O adicto é aquele que, além de ultrapassar as fronteiras do considerado lícito, legal ou legítimo tem determinada compulsão. Portanto, não seria qualquer usuário o adicto, mas apenas aqueles que transformam a satisfação da sua compulsão em imoralidade. O estigma determina o adicto, não a compulsão. Portanto, os compulsivos por chocolate, academia ou por brócolis podem respirar aliviados, não sendo uma compulsão condenada socialmente, portanto, não estigmatizada, não causa tantas mazelas como as condenadas.

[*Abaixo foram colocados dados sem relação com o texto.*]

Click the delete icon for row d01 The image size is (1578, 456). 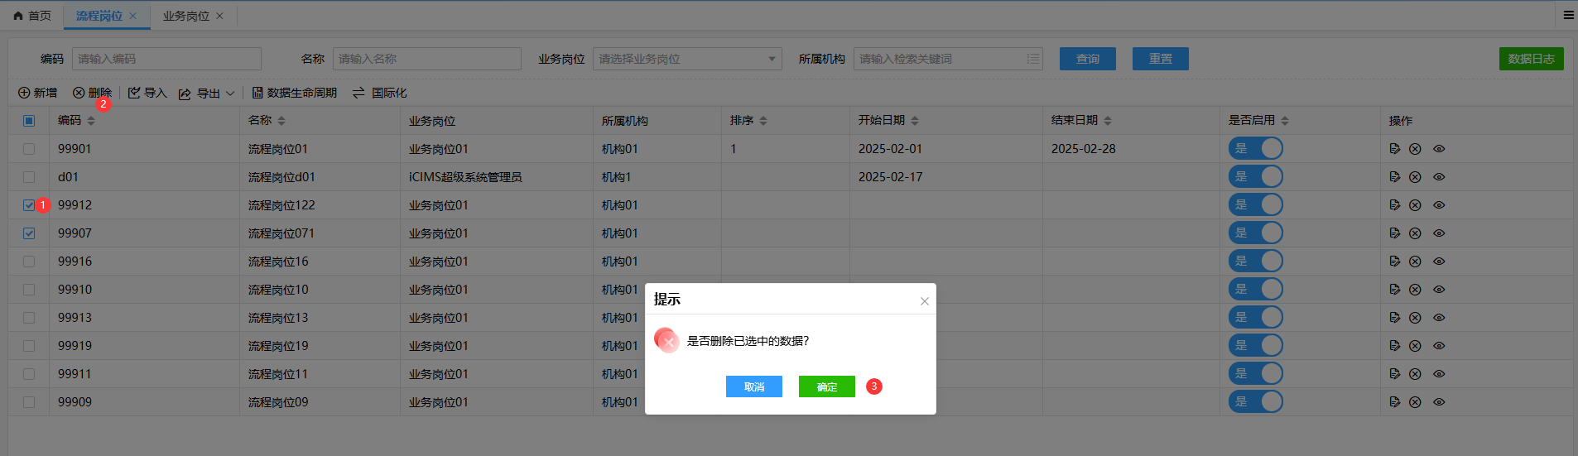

Doença mesmo é dada pelo sofrimento que o processo causa: seja no seu usuário, seja nos próximos do seu convívio.

O problema no caso do adicto é o ciclo vicioso – que cedo ou tarde vai se manifestar como uma disfunção problemática: uso determinada substancia porque estou ansioso, a substância alivia minha ansiedade, então reencontro certo equilíbrio entre meu eu e a sociedade. Aos poucos o uso vai se tornando mais freqüente e necessário para compor o mesmo efeito. Ou pior: se de repente uso alguma substancia que é reprimida pela sociedade... tento esconder, portanto. E isso me causa mais ansiedade. Então, aquela dose não faz o efeito que eu gostaria, busco mais e tenho mais medo. O que, mais uma vez aumenta minha ansiedade... fecha-se o ciclo.

Este é o ciclo das drogas ilícitas. Maconha, cocaína etc. Evidente que tem um componente transgressor no consumo das drogas ilícitas que não existe no consumo de drogas lícitas. Tomar remédios para dormir é perfeitamente legítimo. Não aumenta a ansiedade pelo próprio consumo da droga, só é necessário, de tempos em tempos, rever a dose com seu psicólogo.

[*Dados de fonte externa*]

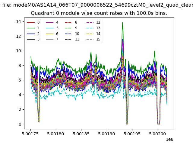Image resolution: width=193 pixels, height=145 pixels.
Task: Click the tallest green peak near 5.00193
Action: 122,23
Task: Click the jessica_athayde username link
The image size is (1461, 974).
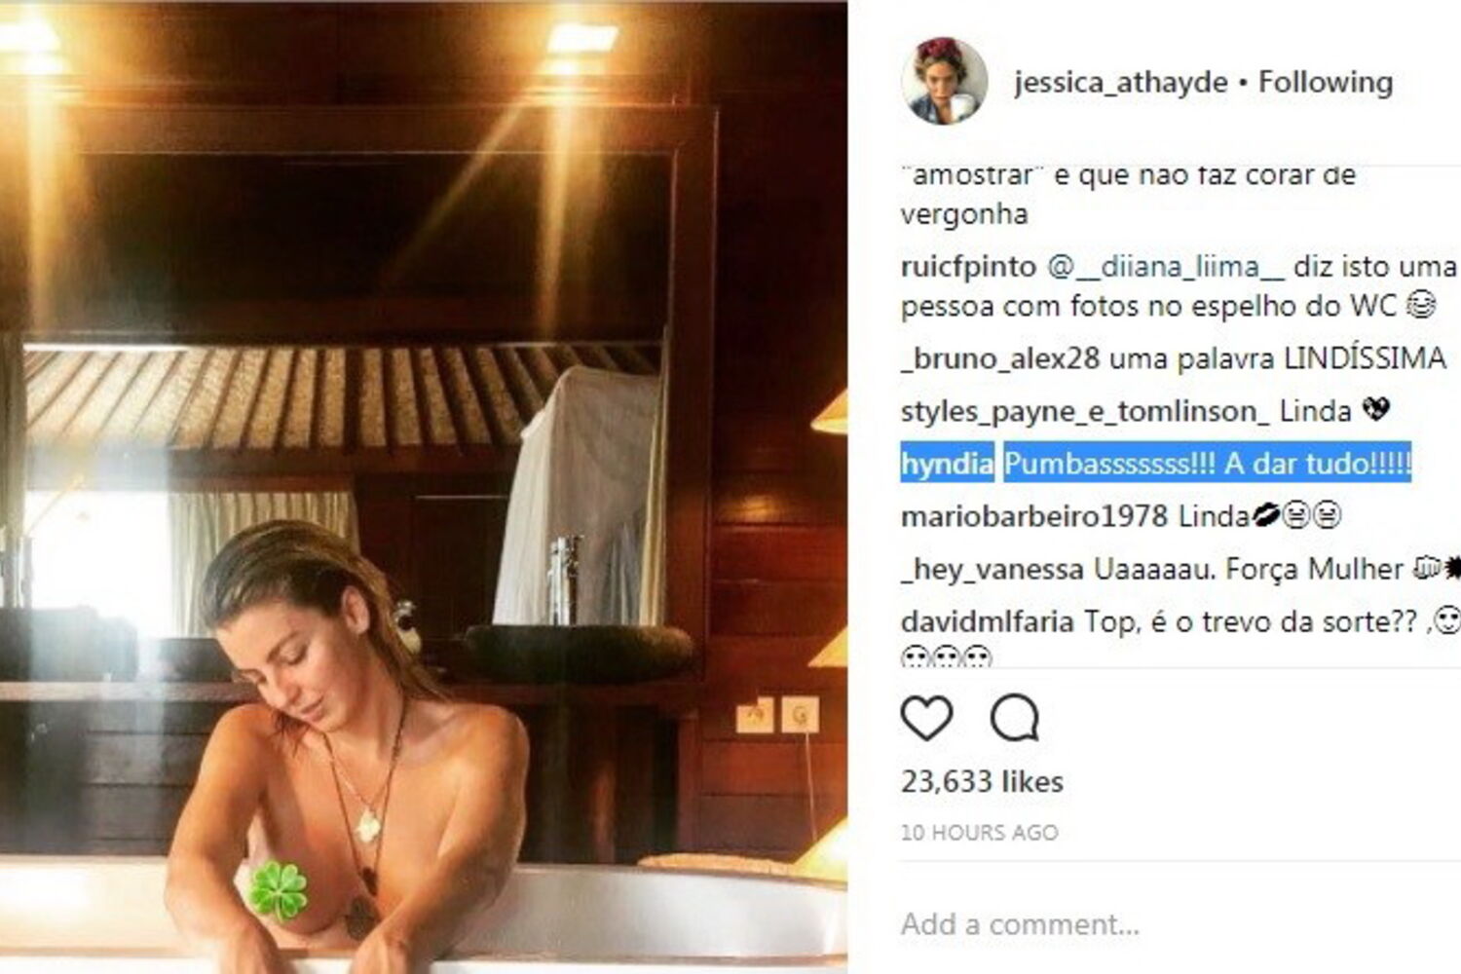Action: (x=1120, y=83)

O problema é que a origem desta doença é menos biológica que social ou psicológica. Ou, o fator que detona as crises é um fator externo ao corpo e a fisiologia não explica. Manifesta-se no consumo de medicamentos ou subterfúgios como cigarro, bebida, comida, esporte etc é sempre uma fuga e agrava-se com o aumento das doses necessárias para satisfazer o problema.

Alguns de nós considerados normais, depois da hesitação perfeitamente compreensível, enfrentamos nossos problemas. Outros ainda preferem recorrer ao apoio de subterfúgios que os distanciam da necessidade de encarar seus embaraços. No caso dos considerados “doentes” seus problemas adquirem tamanha gravidade que o entorno se compromete. Família, amigos e outros envolvidos acabam por sofrer as conseqüências da dependência que algumas pessoas criam em relação às drogas. Ou seja, a diferença de um adicto para uma pessoa normal, não é o uso que faz de substâncias químicas ou procedimentos sociais é o comportamento compulsivo e progressivamente danoso que o uso ou o comportamento adquire.

Quantos bandidos não nascem porque precisam comprar drogas e usam dinheiro roubado para isso? Pra não falar dos que tomam emprestados da família ou dos amigos pra isso. Quantos não mentem, não enganam, não sentenciam ou criam factóides para justifica seus vícios? Imaginem o quanto de sofrimento se constrói em torno de uma compulsividade mal resolvida. Claro que as drogas certamente lideram os problemas adictos. São seguidas proximamente pelo álcool. Depois as compulsões por medicamentos e não podemos esquecer as menos comuns mais igualmente sintomáticas compulsões por comida, jogo, consumo, sexo ou práticas esportivas.

O fato é que cada vez mais nossa sociedade padece de ansiedade. Sintoma presente em muitos grupos sociais habitante das concentrações urbanas. Esse é um tema tão interessante que em alguma medida, todos podemos nos identificar nele. Sempre temos algum mecanismo de fuga. E isso, provavelmente nunca foi um problema, mas uma solução que encontramos para desligar um pouco e colocar as idéias no lugar. Ser torna problemas quando a prática da fuga se torna o normal e a falta de enfrentamento um problema. Neste caso, o componente genético pode se comprovar como uma propensão ao compulsivo que é reforçado pela necessidade de aliviarmos a pressão cada vez mais forte presente no cotidiano. Se assim for, teremos cada vez mais doentes, pois se existir o crescimento genético da propensão à compulsão, somada a nossa opressão contemporânea, temos a fórmula perfeita para o crescimento do caos urbano. E, do que é pior, de uma propensão muito séria em desmobilizar os frágeis laços de solidariedade que nos une.